Quand vous vivez sous une oligarchie […] il y a toujours une crise ou une autre qui prend la priorité sur des sujets fastidieux tels que le système de santé et la pollution. Si la nation est confrontée à une invasion ou à une subversion diabolique, qui a le temps de s'inquiéter des hôpitaux surpeuplés ou de la pollution des fleuves ? En produisant un flux incessant de crises, une oligarchie corrompue peut prolonger sa domination indéfiniment.
Pourtant, bien que durable, ce modèle oligarchique ne séduit personne. À la différence d'autres idéologies qui exposent résolument leur vision, les oligarchies dominantes ne sont pas fières de leurs pratiques et ont tendance à utiliser d'autres idéologies comme écran de fumée.

p. 40


Une croyance voudrait qu'on s'appropriant le meilleur récit (chrétien ou bouddhiste, démocrate ou autoritaire, capitaliste ou marxiste,... ) on accède au bonheur. Harari démonte cette croyance, bien qu'il reconnaisse le rôle essentiel pour l'humanité des grands récits qui ont permis à l'homme de survivre à l'essor de la population en s'organisant.
En situant l'essence du bonheur au cœur de l'individu, l'auteur invite la femme et l'homme à ressentir la plénitude dans sa corporalité. En retrouvant cette connexion avec soi, l'individu pourra alors considérer ce qui se passe autour de lui avec davantage d'acuité. Les questionnements de Harari demeurent pourtant un privilège que seuls les individus aisés peuvent envisager. L'auteur lui-même dit consacrer un temps considérable à la méditation, un luxe inabordable pour nombre d'humains. Cette dissonance entre "l'élite" et "le commun" est une brèche qui peut facilement être utilisée pour prendre l'ascendant sur une société en construisant un récit trompeur. Harari reste très critique des religions et des nationalismes; en les dénonçant, il attaque surtout les dérives qui, dès qu’ils connaissent un certain succès, débordent les récits fondateurs.
Le triptyque de Harari débute par la mise en récit du développement de l'humanité, Sapiens, puis se poursuit par une anticipation d'un monde futur – ni paradis, ni enfer – mais dans lequel l'humain perd le contrôle de son destin. Ce troisième volet, central, nous place face à nos responsabilités, l'infime part de liberté réelle dont nous disposons.

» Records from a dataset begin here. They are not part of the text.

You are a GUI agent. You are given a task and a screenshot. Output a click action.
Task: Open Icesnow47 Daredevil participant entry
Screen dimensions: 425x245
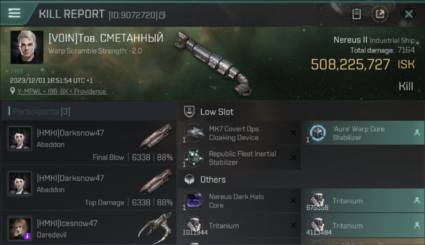point(89,229)
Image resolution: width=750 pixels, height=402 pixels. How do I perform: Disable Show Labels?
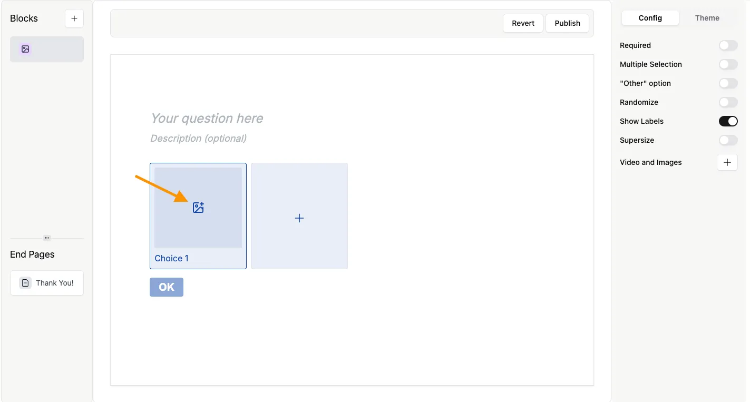coord(728,121)
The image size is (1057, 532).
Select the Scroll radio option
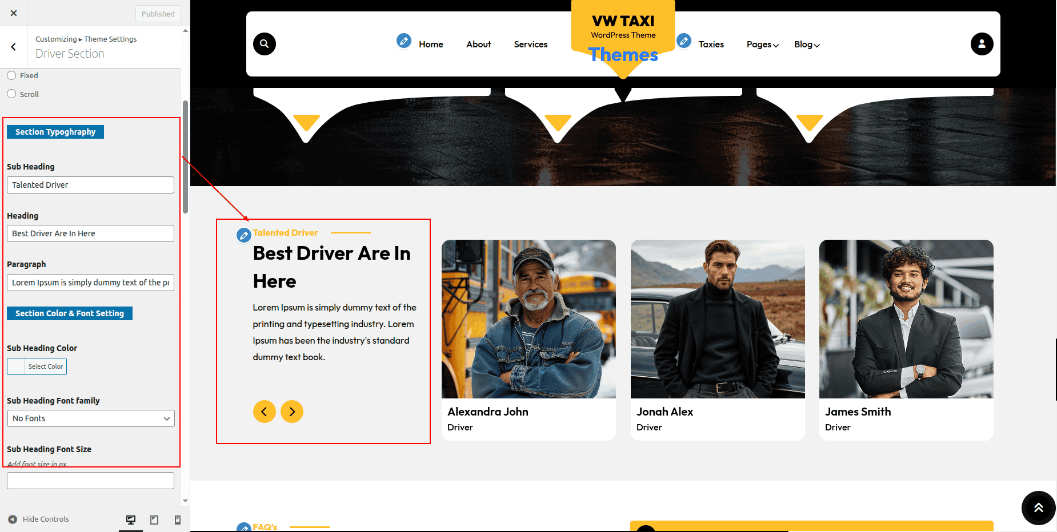tap(11, 94)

[Des] traditions religieuses emplissent souvent la vie quotidienne de beauté et encouragent les gens à se montrer meilleurs et plus charitables. […]
D'autres traditions religieuses emplissent le monde de laideur et rendent les gens mesquins ou cruels. Il n'y a pas grand-chose à dire, par exemple, pour défendre la misogynie ou la discrimination des castes d'inspiration religieuse. Qu'elles soient belles ou laides, cependant, toutes ces traditions religieuses unissent certaines personnes en les distinguant de leurs voisins.

p. 232-233

L'auteur nous invite à agir sur cet élément central, celui de notre quotidien, en utilisant notre élan vital non pour arrêter le monde, mais en montrant le sens que nous recherchons à notre propre existence. Il s’agit de faire preuve de résilience alors que l’enchaînement des événements pourrait nous abattre et nous inciter au repli sur soi. Alors que les phénomènes complexes qui régissent le monde ont une influence planétaire, c’est probablement à cette échelle qu’ils doivent être régulés. Nous sommes donc soumis à un grand écartèlement entre notre responsabilité individuelle et la nécessité d’analyser les problèmes de notre époque de manière globale : un vrai défi quand il s’agit de dérégulation climatique, de conservation de la biodiversité, de santé publique ou d’acceptation de la diversité humaine.

Alors que nous avons désormais une écologie mondiale, une économie mondiale et une science mondiale, nous nous accrochons à la seule politique nationale. Ce décalage empêche le système politique de s'attaquer efficacement à nos grands problèmes.

p. 218

Les invitations de Harari à prendre de la distance pour comprendre les enjeux sociaux gagneraient à être prises en considération par les leaders politiques. Bien que très conscient des particularités nationales – sa situation d'homosexuel en Israël est sans comparaison avec celle des gays et lesbiennes d'Iran, par exemple, malgré l'influence des extrémistes religieux sur le gouvernement – l'auteur se montre parfois sentencieux, ne serait-ce qu'en titrant son essai «leçons».